Потом, выйдя к царевнам, где уже дожидалась ее трапеза, она всех изумила переменой, происшедшей с нею. Она нашла в себе умение сказать всем и каждой ласковое и милое слово, держала себя с полным достоинством, как будто всю жизнь провела в царском тереме. Никто не научил ее этому, научило одно — вдруг явившееся сознание своего положения; научила внезапно родившаяся и наполнившая все существо ее любовь к молодому царю, достойной невестой которого она должна была всем казаться. Боярыня Годунова внимательно в нее всматривалась и одобрительно кивала на каждое ее слово.

«Вот она какая! — думала боярыня. — Сразу-то я ее не разглядела, подумала: так себе, деревенщина, ан нет, знатная будет царица!… и откуда все это берется?!. О Господи, неисповедимы пути Твои!…»

Фиме доложили, что ее отец и мать прибыли в терем и ждут свидания с нею.

— Где они, где? — вся вспыхнув, крикнула она и побежала сама не зная куда, так что едва могли догнать ее и указать дорогу.

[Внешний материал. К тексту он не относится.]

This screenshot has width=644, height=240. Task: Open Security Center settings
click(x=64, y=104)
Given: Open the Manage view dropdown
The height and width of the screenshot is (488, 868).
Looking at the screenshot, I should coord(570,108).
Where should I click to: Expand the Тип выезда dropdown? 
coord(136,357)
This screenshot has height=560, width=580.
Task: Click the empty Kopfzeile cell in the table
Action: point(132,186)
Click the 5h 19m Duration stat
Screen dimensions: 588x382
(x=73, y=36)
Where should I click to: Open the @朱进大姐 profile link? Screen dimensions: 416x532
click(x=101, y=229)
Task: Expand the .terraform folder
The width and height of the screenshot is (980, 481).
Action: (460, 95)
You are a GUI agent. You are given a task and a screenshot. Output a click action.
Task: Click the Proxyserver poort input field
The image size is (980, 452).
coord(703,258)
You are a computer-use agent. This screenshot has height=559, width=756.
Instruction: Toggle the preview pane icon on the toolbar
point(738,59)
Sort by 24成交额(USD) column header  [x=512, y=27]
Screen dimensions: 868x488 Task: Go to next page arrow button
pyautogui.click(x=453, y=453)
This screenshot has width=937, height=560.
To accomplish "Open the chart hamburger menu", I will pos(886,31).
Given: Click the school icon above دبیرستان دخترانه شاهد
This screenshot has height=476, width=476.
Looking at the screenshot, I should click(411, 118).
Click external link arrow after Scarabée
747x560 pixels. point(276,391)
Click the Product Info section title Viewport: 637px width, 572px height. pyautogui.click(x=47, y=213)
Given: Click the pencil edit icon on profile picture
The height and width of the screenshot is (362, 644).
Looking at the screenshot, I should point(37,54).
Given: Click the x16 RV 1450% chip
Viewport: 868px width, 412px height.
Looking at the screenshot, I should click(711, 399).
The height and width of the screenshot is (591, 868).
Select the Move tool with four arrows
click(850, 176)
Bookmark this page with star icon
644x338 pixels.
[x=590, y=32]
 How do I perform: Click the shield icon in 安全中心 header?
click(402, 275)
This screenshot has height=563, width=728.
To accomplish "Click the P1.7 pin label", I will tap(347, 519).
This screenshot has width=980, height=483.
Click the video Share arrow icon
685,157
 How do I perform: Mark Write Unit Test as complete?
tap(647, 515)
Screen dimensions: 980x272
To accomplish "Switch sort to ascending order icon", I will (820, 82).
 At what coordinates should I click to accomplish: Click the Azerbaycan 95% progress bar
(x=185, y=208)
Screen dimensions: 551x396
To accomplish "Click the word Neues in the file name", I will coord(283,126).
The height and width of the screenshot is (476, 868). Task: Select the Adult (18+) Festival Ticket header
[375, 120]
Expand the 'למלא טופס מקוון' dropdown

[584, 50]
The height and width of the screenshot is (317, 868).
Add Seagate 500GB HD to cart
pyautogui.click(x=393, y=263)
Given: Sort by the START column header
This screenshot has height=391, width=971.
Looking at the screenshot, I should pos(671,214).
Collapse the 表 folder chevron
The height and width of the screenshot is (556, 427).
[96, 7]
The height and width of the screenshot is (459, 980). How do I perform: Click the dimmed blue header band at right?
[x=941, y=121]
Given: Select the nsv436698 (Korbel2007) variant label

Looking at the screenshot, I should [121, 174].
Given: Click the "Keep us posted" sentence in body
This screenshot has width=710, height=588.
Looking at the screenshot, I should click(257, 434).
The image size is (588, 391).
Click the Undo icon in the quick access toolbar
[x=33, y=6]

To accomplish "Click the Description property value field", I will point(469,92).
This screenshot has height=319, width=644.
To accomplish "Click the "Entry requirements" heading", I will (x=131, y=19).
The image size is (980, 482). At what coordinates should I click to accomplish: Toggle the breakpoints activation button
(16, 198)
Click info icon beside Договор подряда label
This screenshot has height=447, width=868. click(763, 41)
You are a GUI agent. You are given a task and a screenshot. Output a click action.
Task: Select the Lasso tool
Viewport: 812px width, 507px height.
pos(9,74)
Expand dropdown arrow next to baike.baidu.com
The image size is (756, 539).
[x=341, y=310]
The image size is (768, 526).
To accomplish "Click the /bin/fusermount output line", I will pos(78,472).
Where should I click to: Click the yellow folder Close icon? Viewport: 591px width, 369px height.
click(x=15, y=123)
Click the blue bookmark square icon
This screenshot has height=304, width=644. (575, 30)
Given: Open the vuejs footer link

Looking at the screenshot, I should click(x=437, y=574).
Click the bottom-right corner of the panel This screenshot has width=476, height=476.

Раф Родионович и Настасья Филипповна, одетые в самые дорогие свои наряды, взволнованные и даже испуганные, робко озирались вокруг себя, поджидая свидания с дочерью. Увидев ее, они кинулись было к ней с радостными объятиями; но тут же руки у них опустились, и они остались неподвижными. Они не знали, как им быть, они боялись сказать или сделать что-нибудь неладное, боялись осрамить себя, а еще пуще того дочь свою.

Войдя в комнату, Фима тотчас же сделала знак шедшим за нею, чтобы ее оставили одну с родителями, заперла за собою дверь и, обливаясь слезами, упала на колени перед отцом с матерью. Она обнимала их ноги, целовала руки и долго не могла произнести ни слова.

— Фима, Фимочка, голубка! — шептали старики, тоже захлебываясь радостными слезами, поднимая ее, целуя, обнимая. Долго в богатом, уютном покое царского терема раздавались только тихие рыдания, и долго никто из этих людей, всю жизнь проживших вместе и расставшихся только несколько часов тому назад, не мог сказать ни слова — они будто свиделись после многолетней разлуки, будто не узнавали друг друга.

Первым очнулся Раф Родионович и почувствовал, что к его радости великой примешивается какое-то странное, неловкое ощущение. Вдруг ему как-то стало тяжело. Он глядел на Фиму, и ему казалось, что Фимы, его Фимы, его дорогой, балованной дочки уже нету, что он никогда ее не увидит. Эта нарядная, сиявшая жемчугом и изумрудами красавица была не она, это была царевна, невеста великого государя, которая должна через несколько дней сделаться царицей.

Царицей! Что-то недосягаемо далекое и высокое звучало ему в этом слове, и никак не мог он соединить понятие о великой государыне с Фимой. И это мучило его, и он вдруг стал совсем не тем, каким всегда привыкли видеть его домашние.

Фима глядела на него, не понимала, что такое с ним творится, отчего он стал таким, каким она его ни разу в жизни не видала. Он вдруг, будто спохватившись, отошел от нее, весь выпрямился, опустил руки и потом с смирением и благоговением наклонил голову.